PlayStation acaba de lanzar una iniciativa que permite a un jugador aparecer dentro de uno de sus videojuegos, pero no como un simple avatar o perfil, lo hace como parte real del entorno. En esta primera fase será en Gran Turismo 7, donde una persona será escaneada e integrada directamente dentro del juego.
Puede sonar como algo puntual o incluso anecdótico, pero en realidad deja ver algo más profundo, como la forma en la que PlayStation empieza a acercar al jugador al contenido de una manera mucho más directa.
Del jugador al universo del juego
Durante años, la relación fue bastante clara, con un tú juegas y el juego responde. No había mucho más.
Pero eso empieza a cambiar. Porque iniciativas como esta rompen esa lógica y plantean algo distinto, porque ya no se trata solo de interactuar con el juego, sino de formar parte de él, aunque sea de manera limitada.
Y ese cambio no tiene que ver con tecnología, solamente en cómo se entiende la experiencia.
No es solo marketing, es dirección
A primera vista parece que es una campaña más, con una dinámica llamativa y una experiencia exclusiva pensada para generar conversación.
Pero el fondo va por otro lado.

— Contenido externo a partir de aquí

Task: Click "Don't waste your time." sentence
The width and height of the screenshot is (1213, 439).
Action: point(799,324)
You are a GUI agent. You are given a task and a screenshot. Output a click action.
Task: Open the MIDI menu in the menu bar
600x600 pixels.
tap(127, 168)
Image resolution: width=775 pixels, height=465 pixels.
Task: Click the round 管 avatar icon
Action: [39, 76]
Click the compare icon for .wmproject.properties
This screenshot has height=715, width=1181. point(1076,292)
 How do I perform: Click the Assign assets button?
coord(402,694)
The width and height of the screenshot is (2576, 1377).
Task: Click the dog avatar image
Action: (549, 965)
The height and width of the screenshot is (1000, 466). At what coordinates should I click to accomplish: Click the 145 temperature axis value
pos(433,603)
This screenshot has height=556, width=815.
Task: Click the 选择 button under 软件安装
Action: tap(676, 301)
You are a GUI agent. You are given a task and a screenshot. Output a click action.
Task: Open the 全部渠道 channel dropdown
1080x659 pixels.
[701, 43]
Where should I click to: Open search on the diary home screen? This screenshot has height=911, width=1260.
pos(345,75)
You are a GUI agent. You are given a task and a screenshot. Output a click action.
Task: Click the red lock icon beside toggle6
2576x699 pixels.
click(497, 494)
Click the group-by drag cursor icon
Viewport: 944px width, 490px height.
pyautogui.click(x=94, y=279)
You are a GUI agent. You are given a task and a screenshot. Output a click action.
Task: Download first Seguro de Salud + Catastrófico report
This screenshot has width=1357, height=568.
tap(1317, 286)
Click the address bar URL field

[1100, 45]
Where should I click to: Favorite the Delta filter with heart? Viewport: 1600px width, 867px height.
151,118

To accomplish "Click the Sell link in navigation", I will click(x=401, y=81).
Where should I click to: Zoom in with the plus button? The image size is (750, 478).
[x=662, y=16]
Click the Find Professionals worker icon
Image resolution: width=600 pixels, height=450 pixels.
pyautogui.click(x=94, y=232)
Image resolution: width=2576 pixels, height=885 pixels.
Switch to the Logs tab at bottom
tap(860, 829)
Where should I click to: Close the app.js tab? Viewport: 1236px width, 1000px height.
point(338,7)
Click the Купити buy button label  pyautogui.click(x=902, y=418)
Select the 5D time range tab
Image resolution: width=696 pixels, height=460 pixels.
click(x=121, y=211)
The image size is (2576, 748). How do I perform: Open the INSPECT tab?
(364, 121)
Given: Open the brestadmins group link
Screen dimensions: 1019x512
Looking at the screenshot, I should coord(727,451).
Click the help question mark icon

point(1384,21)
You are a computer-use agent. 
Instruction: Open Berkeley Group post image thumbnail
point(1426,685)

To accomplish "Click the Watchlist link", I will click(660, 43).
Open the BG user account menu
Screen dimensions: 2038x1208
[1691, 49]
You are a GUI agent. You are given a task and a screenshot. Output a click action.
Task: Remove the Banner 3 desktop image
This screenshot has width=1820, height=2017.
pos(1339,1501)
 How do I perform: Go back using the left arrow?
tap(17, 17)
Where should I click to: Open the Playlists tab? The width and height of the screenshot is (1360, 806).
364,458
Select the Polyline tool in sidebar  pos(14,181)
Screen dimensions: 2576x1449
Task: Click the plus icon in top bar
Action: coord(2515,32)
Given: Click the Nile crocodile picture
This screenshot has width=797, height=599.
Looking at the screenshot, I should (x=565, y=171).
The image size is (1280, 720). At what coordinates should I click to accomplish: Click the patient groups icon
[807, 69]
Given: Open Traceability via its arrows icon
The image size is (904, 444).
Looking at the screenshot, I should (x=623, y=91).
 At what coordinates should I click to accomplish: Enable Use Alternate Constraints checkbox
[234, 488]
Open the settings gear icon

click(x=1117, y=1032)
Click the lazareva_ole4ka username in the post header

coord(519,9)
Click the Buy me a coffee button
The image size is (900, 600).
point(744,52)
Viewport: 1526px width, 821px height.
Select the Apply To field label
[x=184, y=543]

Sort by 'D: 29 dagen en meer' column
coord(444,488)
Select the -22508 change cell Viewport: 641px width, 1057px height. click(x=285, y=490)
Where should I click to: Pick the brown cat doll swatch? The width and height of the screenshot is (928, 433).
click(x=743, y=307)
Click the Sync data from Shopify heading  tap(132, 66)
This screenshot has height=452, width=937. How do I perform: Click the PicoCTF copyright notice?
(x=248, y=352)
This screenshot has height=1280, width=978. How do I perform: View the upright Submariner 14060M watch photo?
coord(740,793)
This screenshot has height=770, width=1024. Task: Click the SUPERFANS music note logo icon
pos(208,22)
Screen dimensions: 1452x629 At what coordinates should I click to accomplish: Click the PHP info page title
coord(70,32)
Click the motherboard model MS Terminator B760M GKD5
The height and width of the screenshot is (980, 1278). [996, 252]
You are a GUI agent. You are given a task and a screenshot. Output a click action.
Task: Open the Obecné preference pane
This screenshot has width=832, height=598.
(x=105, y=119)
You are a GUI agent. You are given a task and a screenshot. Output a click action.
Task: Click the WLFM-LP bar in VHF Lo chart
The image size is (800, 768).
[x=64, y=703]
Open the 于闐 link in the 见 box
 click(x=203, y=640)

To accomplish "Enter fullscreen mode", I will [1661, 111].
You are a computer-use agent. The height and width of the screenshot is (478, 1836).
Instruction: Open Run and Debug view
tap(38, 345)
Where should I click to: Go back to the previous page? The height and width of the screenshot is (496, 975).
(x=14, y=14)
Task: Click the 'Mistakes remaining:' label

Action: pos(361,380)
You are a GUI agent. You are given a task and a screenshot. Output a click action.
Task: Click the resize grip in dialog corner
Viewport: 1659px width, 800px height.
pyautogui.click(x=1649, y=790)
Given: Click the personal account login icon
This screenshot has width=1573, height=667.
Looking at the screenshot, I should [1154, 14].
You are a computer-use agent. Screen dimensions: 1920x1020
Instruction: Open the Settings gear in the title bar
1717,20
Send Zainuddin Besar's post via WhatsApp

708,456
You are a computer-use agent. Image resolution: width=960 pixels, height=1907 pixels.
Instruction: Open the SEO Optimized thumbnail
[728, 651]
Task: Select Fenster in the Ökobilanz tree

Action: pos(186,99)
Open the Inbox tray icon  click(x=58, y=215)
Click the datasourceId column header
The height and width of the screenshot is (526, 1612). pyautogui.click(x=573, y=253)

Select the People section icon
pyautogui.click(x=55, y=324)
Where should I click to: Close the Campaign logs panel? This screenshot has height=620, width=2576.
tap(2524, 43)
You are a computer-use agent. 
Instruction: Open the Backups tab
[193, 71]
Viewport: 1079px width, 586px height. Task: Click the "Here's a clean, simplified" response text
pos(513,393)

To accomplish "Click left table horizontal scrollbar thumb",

PlayStation está probando algo más profundo, donde reducir la distancia entre el jugador y el contenido hasta el punto de integrarlo dentro de la experiencia.
No como alguien que mira desde fuera, ni como un simple usuario. Lo hace parte del universo del juego.
La lectura de fondo
Más allá de quién resulte elegido o de lo limitada que sea esta primera versión, lo interesante está en lo que esto anticipa. PlayStation no está probando solo una dinámica puntual, está explorando una forma distinta de relacionarse con sus jugadores.
El gaming empieza a moverse hacia experiencias donde la comunidad además de participar, también puede formar parte del contenido. Y aunque hoy sea algo simbólico, marca una dirección clara.
Va más allá de jugar mejor o tener más opciones, esto está cambiando el papel del jugador dentro del propio juego.